Um dos problemas que os defensores dos orgânicos vêem na
convencional é o desequilíbrio ambiental gerado pelas monoculturas, com o
conseqüente aumento do ataque de pragas e o uso de agrotóxicos para combatê-las.
"Dependendo da área e das condições do solo, o manejo convencional pode
inviabilizar a terra em dez ou 15 anos. Depois disso, novas fronteiras têm de
ser abertas", diz o agrônomo Medaets, do MDA. A rotação e a diversidade de
culturas próprias da orgânica, dizem esses defensores, ä ajudam a evitar a
erosão do solo e a cuidar do equilíbrio do ecossistema. Permitem o aparecimento
de pragas, mas elas podem ser combatidas por predadores naturais.
Além do apelo ambiental, os orgânicos dão lucro. "Comecei a tocar minha
propriedade em 1990. Produzia bastante no sistema convencional. Mas, no final,
não sobrava dinheiro porque os gastos eram muito altos. Optei pelos orgânicos e
agora tenho lucro", diz o agrônomo Ricardo Schiavinato, de 38 anos, de Serra
Negra, interior de São Paulo. Ele vende pimentão, tomate, pepino, abobrinha,
leite e iogurte. O fazendeiro afirma que o período problemático é aconversão,
porque o produtor ainda não pode vender com preço de orgânico. "Demorei três
anos. Perdi vacas e bezerros até acertar", afirma.
Ao contrário do que prega o senso comum, lavouras orgânicas podem ser mais
produtivas que as convencionais. A conclusão é dos pesquisadores Jules Pretty
and Rachel Hine, da Universidade de Essex, no Reino Unido. Eles avaliaram cerca
de 30 milhões de hectares de lavouras convencionais transformadas em orgânicas
ou plantações com enfoque ecológico nos países em desenvolvimento. Descobriram
que o cultivo sem agrotóxicos aumentou a produtividade dessas terras em 93%, em
média. O rendimento da lavoura convencional só foi maior em algumas culturas
específicas, como o trigo, em solos e clima ideais para o cultivo. "Se o mundo
inteiro fosse convertido em orgânico, teríamos mais comida que hoje", diz Brian
Halweil, do Instituto Worldwatch, dos EUA.
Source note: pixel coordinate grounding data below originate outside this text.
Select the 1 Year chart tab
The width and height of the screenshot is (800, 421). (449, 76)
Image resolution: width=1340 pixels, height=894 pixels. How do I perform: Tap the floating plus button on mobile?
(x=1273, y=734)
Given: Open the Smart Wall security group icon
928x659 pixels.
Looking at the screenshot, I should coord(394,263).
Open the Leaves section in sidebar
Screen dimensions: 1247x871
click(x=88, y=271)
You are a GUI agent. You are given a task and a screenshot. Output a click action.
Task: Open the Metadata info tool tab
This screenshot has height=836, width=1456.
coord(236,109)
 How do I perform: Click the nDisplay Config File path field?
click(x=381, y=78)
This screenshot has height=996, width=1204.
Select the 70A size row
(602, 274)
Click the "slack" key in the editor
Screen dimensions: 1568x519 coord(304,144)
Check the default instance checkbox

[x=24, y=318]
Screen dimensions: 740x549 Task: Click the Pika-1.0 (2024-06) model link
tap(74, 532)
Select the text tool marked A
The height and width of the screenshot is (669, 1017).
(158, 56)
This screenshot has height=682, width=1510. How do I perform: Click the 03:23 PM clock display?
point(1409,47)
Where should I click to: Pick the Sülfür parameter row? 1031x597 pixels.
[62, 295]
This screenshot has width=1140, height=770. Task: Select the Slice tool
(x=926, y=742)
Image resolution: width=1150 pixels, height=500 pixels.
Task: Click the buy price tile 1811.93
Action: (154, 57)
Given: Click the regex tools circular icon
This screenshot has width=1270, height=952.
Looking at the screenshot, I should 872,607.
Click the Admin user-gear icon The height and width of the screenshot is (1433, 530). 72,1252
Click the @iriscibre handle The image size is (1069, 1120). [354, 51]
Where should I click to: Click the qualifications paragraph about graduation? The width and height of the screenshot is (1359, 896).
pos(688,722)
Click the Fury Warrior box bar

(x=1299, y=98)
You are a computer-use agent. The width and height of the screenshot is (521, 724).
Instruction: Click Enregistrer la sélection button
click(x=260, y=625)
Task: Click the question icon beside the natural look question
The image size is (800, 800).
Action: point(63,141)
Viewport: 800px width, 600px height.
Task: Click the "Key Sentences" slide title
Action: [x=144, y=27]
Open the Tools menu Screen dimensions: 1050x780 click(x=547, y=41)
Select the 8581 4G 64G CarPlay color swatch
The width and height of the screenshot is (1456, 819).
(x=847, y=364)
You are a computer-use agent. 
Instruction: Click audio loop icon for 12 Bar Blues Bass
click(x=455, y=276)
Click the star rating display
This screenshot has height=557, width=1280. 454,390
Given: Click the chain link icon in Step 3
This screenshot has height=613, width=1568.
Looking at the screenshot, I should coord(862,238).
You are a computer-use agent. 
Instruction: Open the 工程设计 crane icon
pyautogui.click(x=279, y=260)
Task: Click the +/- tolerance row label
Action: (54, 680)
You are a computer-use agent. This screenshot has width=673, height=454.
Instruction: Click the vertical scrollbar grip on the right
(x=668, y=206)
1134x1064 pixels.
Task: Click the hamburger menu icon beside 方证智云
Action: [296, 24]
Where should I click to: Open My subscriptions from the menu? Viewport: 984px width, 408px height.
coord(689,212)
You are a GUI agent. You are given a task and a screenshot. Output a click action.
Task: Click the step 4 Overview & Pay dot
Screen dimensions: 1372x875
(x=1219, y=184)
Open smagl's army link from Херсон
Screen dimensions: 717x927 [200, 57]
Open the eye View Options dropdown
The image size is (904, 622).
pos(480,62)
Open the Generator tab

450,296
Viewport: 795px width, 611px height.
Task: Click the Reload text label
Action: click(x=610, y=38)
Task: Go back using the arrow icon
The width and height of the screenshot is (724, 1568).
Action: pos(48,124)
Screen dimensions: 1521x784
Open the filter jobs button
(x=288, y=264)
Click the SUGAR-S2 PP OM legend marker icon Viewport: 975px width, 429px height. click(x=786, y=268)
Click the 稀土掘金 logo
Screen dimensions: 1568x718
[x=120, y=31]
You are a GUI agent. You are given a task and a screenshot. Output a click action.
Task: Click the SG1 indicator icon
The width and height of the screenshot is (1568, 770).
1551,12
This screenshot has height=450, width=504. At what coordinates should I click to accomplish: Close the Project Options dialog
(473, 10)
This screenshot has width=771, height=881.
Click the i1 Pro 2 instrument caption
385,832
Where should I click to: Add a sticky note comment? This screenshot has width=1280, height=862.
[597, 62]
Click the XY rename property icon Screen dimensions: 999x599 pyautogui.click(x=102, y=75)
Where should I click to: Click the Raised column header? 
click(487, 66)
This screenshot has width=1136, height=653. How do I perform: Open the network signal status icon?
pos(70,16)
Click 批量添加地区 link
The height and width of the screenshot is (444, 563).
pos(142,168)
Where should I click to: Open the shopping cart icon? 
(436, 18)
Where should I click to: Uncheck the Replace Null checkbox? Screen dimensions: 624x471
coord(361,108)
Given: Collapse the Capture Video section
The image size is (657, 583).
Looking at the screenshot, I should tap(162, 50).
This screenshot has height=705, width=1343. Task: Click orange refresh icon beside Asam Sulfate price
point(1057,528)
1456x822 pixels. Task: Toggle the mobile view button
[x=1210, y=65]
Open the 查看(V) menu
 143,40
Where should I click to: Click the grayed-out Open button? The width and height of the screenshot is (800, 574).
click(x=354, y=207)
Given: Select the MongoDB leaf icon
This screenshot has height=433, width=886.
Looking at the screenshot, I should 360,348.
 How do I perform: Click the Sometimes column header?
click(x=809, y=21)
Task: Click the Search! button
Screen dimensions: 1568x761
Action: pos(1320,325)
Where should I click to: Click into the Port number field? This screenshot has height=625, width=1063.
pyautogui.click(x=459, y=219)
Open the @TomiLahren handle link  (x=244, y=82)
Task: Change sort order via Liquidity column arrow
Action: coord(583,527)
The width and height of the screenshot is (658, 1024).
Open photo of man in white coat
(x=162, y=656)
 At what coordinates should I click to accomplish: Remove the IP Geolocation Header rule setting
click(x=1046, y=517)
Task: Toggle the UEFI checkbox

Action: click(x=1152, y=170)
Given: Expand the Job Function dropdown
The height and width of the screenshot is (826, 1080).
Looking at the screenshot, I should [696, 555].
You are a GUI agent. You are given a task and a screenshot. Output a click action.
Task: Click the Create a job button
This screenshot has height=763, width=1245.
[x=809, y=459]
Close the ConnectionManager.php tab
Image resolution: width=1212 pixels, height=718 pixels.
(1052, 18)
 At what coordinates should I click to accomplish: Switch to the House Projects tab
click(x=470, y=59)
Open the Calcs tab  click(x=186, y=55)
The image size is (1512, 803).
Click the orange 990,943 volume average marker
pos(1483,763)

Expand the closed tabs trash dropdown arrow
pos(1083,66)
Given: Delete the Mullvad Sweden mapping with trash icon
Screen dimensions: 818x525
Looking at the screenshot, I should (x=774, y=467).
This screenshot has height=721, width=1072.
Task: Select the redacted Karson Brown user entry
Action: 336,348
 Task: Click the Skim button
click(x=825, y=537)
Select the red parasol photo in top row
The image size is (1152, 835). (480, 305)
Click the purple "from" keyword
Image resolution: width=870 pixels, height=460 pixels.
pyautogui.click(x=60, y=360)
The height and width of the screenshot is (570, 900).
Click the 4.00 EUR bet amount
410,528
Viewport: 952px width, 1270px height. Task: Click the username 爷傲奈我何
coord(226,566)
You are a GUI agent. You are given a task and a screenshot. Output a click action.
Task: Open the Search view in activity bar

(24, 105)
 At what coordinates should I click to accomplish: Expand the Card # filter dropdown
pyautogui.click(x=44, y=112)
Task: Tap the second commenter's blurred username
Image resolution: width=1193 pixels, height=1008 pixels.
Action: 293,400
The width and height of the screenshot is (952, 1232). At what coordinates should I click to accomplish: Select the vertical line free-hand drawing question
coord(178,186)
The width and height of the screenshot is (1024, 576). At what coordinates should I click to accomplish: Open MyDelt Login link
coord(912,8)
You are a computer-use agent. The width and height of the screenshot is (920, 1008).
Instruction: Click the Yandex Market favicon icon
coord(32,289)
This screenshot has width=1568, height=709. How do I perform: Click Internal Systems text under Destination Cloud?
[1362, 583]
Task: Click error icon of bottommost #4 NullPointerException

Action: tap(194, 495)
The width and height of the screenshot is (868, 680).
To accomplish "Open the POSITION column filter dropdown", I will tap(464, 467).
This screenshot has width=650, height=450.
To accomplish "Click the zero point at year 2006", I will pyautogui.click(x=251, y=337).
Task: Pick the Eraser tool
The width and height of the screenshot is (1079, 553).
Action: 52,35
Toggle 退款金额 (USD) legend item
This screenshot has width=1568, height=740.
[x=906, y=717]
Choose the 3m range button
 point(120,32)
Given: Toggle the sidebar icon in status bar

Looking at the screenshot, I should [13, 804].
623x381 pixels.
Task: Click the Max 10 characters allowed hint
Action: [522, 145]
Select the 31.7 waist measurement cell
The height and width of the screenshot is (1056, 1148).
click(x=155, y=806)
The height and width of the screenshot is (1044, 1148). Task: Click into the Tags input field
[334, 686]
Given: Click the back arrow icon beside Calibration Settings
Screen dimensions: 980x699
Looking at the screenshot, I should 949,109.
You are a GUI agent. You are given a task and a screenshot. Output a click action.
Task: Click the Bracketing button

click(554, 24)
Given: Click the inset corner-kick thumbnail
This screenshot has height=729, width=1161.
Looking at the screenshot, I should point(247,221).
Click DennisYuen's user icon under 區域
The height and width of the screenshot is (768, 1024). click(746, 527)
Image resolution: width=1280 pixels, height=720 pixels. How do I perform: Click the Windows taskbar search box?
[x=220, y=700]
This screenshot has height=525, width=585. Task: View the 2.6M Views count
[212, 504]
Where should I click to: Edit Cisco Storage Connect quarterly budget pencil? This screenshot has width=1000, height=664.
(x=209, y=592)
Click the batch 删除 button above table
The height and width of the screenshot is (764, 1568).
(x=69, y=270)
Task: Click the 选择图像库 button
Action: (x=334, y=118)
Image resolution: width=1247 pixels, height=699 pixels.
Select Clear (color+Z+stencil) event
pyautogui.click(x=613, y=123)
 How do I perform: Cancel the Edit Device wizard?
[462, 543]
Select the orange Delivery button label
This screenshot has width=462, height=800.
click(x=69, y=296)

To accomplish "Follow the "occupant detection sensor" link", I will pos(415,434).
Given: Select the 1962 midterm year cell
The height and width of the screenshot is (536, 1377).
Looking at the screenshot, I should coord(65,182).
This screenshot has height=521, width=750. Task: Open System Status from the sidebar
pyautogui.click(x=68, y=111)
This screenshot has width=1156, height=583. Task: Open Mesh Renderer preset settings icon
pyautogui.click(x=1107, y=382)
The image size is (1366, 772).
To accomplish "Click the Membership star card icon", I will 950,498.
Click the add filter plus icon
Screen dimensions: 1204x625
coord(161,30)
Para os pequenos produtores agrícolas, os orgânicos podem ser a única saída
para se diferenciar dos grandes grupos. "Decidi mudar porque o mercado de
orgânicos é bom", diz Francisco Valmir Raitz, de 38 anos. Ele se livrou da
química há quase dois anos. Cultiva alface, salsa e cebolinha em Ibiúna, no
interior de São Paulo. Raitz diz que a troca melhorou a qualidade do solo. "Eu
também precisava tratar a terra e devolver tudo o que já tirei dela." O mercado
aquecido também tem incentivado esses produtores a buscar certificação. O
ex-piloto de aviões Marcelo de Brito, de 43 anos, tem duas fazendas no Estado
do Rio de Janeiro. Afirma que há quase dez anos produz e vende frutas, verduras
e legumes sem pesticidas. "Estava vendendo orgânicos com preços de convencionais
por causa da falta do selo", afirma.
Pesquisadores da Universidade de Essex, da Grã-Bretanha, também concluíram que,
se todos os impactos da lavoura convencional no Reino Unido fossem computados
em libras, ela custaria quase três vezes mais que a agricultura orgânica. Os
estudiosos consideraram o impacto de itens como emissão de dióxido de carbono na
atmosfera, erosão do solo, perdas com a biodiversidade e o efeito de pesticidas
na saúde humana.
Mas as eventuais vantagens que os orgânicos carregam têm um preço que nem todos
podem pagar. A advogada paulistana Maria de Lourdes Pereira Campos, de 45 anos,
diz que só compra verduras, frutas e legumes sem agrotóxicos. "Mas ainda não
consegui substituir o leite convencional. Tenho dois filhos pequenos e o consumo
em casa é grande", afirma. No Brasil, um orgânico pode custar mais que o dobro
do produto convencional. Na Europa, os preços dos itens de mais fácil cultivo
e maior oferta, como ervilha e pão integral, são semelhantes. Na Suécia, flocos
de milho orgânicos já são até mais baratos que os tradicionais.